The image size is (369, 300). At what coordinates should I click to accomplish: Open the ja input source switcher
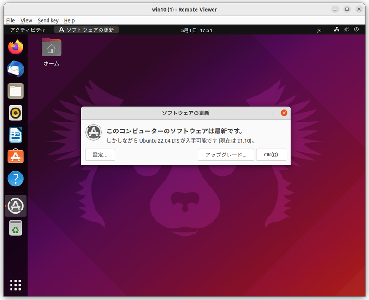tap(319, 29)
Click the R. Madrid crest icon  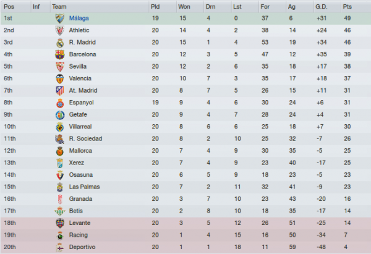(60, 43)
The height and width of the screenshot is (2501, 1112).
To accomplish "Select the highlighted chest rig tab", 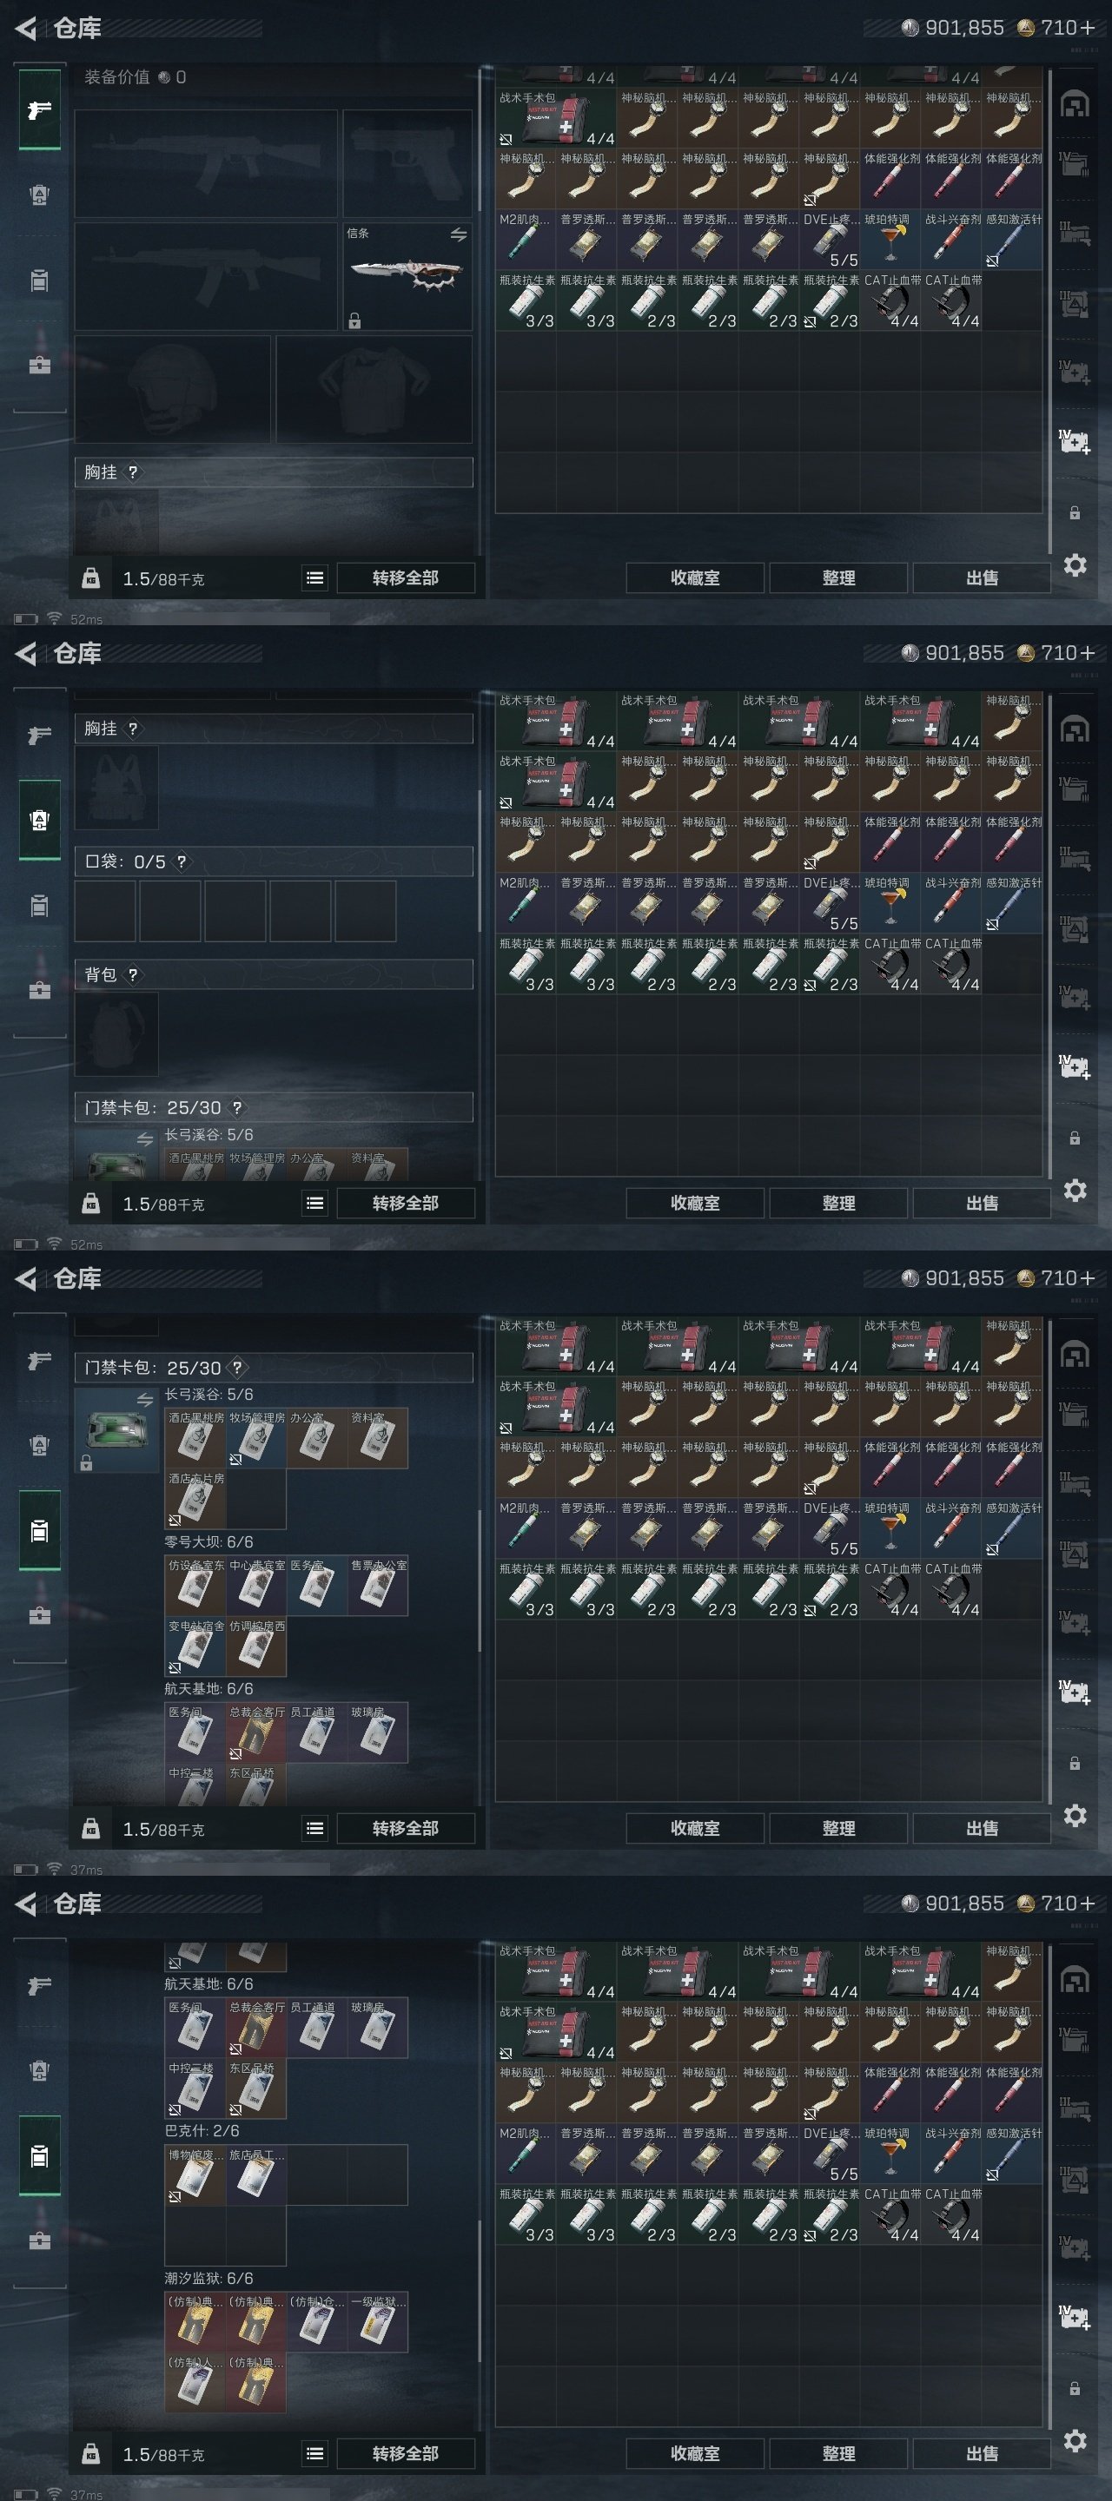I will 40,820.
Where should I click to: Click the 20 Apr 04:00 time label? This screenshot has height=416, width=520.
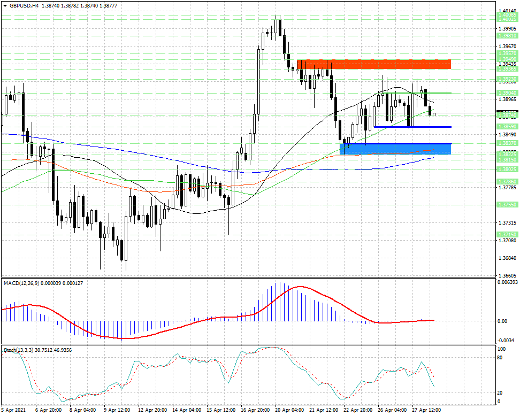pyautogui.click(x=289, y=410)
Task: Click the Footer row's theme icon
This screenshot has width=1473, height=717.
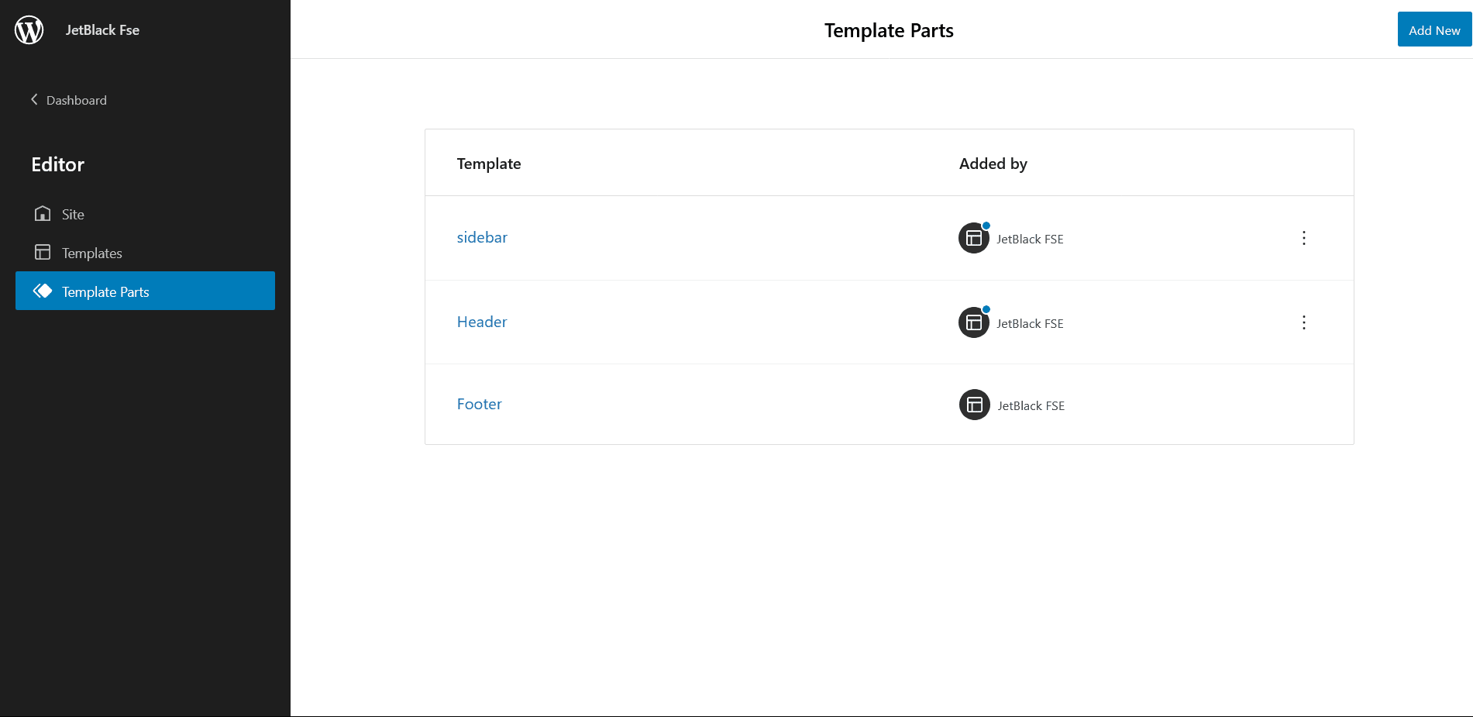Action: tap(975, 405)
* * * * *
**Task requirements**
Every line from the one holding "Where should I" through the final line of the data above is to be reproduced exactly, both ends included, with the pictures left out.

**Response to this exercise**
Where should I click to: Click the 20 Apr 04:00 time label? This screenshot has height=416, width=520.
pyautogui.click(x=289, y=410)
Task: Click the Footer row's theme icon
This screenshot has width=1473, height=717.
Action: tap(975, 405)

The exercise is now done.